### TASK PROMPT
Rewrite in full everything from the line containing "You are a computer-use agent. Image resolution: width=929" down to the line containing "will pyautogui.click(x=29, y=8).", and give only those lines. Scale each click coordinate by 0.2, rounding to whole numbers with halves going up, and leave every other number unchanged.

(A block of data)
◇ ◇ ◇ ◇ ◇

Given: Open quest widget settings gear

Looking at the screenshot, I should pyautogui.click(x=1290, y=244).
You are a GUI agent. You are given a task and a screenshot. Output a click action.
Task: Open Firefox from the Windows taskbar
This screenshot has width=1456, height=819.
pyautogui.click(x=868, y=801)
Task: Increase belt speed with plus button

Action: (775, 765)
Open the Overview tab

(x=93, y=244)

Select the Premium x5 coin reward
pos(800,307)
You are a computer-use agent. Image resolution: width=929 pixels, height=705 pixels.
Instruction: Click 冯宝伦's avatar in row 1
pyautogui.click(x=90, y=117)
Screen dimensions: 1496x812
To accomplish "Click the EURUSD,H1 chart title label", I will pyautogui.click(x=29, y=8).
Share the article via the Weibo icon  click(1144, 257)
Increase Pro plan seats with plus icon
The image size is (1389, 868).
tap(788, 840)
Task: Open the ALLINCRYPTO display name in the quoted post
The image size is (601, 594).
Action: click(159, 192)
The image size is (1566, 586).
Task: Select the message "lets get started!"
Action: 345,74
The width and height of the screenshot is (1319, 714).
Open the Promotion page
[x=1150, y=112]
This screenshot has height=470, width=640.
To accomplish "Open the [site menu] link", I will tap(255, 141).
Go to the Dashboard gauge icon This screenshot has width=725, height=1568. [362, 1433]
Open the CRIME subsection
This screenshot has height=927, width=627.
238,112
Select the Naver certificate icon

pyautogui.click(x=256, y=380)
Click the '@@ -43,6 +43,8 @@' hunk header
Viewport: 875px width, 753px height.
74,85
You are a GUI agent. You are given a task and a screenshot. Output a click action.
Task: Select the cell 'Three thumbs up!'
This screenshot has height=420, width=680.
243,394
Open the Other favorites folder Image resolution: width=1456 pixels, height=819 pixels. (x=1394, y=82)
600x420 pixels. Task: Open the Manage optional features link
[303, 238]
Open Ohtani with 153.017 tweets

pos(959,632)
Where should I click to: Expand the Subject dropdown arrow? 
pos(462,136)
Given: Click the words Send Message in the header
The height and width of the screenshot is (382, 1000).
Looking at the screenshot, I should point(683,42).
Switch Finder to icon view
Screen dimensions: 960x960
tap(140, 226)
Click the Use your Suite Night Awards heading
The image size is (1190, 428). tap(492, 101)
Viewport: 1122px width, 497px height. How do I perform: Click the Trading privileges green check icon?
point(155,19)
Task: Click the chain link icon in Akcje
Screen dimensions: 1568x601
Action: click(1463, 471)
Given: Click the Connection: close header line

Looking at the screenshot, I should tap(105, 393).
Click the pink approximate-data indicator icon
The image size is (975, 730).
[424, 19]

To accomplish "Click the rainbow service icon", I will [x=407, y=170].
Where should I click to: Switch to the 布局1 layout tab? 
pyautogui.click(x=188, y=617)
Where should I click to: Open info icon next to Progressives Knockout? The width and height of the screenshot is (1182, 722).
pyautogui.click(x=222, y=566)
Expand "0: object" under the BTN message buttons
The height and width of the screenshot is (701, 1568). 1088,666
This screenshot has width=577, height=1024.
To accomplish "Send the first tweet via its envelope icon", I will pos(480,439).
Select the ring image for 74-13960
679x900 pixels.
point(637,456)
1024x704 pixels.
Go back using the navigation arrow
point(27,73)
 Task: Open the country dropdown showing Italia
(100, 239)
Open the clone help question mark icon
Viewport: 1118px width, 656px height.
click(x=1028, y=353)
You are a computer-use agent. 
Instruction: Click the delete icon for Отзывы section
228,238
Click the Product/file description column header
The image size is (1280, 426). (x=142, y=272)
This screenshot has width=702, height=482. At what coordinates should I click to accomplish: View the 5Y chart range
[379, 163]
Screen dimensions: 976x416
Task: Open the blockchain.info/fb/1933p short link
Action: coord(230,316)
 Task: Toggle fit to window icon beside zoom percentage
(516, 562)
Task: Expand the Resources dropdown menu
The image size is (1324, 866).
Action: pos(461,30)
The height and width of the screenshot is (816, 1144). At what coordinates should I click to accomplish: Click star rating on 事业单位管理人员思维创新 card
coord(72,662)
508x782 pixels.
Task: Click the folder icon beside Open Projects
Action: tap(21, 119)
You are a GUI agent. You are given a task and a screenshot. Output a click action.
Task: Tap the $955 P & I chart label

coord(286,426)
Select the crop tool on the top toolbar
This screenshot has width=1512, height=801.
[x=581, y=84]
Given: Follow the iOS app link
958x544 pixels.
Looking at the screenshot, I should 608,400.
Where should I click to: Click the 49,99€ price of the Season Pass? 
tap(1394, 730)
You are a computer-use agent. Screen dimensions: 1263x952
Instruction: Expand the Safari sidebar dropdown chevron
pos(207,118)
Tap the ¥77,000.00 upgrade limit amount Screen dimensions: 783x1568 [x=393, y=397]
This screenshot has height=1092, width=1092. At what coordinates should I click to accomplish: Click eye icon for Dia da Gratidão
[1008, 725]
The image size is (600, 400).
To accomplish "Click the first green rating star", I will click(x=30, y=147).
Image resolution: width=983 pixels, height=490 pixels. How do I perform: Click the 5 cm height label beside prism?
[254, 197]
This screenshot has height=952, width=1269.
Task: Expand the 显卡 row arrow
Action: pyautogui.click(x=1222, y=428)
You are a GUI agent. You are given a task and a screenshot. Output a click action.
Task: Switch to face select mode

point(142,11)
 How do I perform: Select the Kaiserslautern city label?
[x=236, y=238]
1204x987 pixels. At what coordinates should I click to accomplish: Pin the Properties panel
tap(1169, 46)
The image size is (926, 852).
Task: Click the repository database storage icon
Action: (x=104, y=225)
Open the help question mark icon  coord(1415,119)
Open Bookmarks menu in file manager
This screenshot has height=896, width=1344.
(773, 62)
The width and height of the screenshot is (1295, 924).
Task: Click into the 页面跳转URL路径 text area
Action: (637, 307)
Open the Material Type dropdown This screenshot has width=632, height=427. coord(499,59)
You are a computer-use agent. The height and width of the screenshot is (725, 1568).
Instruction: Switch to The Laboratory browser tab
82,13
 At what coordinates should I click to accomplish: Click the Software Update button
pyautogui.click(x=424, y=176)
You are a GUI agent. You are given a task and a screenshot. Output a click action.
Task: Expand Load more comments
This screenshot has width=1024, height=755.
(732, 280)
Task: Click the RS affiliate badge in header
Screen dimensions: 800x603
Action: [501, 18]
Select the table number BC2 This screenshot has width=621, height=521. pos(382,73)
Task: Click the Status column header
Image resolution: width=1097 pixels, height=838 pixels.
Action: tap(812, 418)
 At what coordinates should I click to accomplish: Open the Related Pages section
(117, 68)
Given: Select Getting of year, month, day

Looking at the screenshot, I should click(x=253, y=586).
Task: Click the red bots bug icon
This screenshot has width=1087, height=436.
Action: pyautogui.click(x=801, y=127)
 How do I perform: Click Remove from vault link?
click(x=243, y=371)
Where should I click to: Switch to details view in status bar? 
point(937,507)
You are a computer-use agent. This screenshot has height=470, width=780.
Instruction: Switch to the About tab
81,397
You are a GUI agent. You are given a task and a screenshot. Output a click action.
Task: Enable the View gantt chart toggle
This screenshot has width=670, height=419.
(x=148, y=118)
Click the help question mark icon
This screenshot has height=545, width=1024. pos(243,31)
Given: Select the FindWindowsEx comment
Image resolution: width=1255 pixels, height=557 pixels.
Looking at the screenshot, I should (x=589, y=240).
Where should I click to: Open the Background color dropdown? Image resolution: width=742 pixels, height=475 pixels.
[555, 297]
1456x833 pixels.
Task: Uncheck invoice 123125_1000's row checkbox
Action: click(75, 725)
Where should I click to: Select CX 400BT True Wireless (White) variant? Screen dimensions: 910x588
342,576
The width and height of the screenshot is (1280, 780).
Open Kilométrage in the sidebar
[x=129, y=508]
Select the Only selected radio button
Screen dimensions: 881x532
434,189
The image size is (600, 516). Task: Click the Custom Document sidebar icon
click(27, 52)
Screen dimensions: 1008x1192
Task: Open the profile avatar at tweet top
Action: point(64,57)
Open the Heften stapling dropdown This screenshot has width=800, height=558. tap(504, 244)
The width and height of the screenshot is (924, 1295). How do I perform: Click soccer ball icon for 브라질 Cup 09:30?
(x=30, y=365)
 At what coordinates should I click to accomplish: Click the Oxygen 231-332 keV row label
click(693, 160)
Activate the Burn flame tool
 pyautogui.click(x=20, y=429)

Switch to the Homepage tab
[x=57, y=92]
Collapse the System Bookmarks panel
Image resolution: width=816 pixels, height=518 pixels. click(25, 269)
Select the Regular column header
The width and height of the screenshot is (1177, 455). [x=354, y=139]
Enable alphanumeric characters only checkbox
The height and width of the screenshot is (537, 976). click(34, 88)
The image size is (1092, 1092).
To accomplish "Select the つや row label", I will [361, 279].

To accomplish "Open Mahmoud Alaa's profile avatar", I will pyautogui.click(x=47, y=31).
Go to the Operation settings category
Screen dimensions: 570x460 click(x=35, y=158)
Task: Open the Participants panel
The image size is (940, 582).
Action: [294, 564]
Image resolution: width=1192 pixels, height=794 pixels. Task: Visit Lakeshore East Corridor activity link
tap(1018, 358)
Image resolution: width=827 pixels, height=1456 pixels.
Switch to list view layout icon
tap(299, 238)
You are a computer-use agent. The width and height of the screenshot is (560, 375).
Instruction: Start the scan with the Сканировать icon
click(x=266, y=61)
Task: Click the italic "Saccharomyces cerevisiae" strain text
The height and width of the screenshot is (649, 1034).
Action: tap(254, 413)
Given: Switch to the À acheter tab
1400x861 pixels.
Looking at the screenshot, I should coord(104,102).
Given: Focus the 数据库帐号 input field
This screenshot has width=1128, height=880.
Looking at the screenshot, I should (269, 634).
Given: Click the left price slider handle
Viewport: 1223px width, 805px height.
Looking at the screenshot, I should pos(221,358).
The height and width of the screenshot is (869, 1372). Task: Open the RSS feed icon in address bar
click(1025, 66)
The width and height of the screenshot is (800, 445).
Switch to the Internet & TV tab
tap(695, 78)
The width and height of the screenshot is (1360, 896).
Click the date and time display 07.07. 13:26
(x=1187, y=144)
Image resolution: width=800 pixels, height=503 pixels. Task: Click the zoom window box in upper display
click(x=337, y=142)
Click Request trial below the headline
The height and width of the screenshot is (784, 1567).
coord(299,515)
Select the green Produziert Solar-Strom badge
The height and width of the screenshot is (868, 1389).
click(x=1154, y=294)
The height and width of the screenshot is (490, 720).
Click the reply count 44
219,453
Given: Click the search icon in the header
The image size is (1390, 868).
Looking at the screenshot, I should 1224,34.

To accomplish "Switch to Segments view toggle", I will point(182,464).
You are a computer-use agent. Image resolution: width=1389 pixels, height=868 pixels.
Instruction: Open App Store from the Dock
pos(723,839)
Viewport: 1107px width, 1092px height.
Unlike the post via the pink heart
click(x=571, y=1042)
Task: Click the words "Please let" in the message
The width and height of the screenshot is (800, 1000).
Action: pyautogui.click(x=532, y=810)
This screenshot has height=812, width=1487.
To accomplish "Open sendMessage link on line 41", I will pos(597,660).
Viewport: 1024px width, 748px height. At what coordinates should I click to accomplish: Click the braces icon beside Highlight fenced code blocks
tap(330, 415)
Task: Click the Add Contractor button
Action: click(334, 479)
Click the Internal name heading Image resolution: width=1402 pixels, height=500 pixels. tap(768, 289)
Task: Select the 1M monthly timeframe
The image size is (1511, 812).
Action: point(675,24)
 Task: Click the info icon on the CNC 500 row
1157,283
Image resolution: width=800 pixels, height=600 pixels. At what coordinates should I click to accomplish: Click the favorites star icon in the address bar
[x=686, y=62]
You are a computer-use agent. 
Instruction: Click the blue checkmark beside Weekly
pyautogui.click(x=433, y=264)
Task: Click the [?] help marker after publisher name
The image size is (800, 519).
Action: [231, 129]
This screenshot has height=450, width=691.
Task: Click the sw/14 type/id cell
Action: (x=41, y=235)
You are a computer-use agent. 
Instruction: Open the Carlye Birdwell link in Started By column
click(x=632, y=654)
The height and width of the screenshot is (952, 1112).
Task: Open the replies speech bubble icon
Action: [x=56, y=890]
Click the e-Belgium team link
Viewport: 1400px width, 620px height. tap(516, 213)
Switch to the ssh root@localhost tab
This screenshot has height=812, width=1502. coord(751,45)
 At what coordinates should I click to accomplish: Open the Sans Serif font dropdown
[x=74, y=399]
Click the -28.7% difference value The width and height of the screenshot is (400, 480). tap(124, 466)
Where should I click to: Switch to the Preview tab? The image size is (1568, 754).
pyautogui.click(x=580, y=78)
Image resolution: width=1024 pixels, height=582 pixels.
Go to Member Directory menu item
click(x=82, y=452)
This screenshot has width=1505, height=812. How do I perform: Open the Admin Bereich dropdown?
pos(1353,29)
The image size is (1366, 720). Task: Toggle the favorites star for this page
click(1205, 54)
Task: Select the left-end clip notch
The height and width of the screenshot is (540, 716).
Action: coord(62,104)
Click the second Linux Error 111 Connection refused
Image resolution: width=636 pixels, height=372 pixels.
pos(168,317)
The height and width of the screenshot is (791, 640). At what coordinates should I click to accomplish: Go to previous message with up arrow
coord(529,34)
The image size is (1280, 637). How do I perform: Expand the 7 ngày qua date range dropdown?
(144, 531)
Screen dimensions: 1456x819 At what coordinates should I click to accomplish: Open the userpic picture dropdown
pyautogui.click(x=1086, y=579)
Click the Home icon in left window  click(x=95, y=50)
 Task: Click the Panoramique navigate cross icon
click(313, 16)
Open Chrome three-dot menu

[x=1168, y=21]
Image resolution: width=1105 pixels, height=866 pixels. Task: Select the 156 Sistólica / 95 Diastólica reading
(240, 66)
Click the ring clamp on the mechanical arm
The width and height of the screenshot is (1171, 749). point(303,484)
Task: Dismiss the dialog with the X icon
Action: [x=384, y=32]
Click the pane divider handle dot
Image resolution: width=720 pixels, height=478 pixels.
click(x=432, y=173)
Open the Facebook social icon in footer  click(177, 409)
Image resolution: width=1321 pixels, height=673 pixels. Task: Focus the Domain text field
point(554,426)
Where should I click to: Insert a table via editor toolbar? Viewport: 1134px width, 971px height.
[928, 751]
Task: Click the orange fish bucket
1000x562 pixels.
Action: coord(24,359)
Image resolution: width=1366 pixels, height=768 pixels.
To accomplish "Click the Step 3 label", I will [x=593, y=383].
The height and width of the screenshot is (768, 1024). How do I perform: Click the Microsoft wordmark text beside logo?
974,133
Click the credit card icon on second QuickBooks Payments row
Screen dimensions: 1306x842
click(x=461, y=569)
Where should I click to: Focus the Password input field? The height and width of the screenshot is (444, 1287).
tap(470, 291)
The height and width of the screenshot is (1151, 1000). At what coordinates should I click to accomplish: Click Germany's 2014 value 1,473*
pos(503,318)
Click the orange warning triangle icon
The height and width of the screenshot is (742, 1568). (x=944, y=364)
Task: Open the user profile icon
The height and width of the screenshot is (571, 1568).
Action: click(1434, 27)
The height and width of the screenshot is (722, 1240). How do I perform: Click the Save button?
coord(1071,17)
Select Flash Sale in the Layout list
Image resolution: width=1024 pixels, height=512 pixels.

◇ ◇ ◇ ◇ ◇

### EXERCISE RESULT
You are a computer-use agent. Image resolution: width=929 pixels, height=705 pixels.
Instruction: Click 冯宝伦's avatar in row 1
pyautogui.click(x=18, y=23)
Screen dimensions: 1496x812
To accomplish "Click the EURUSD,H1 chart title label", I will pyautogui.click(x=6, y=2).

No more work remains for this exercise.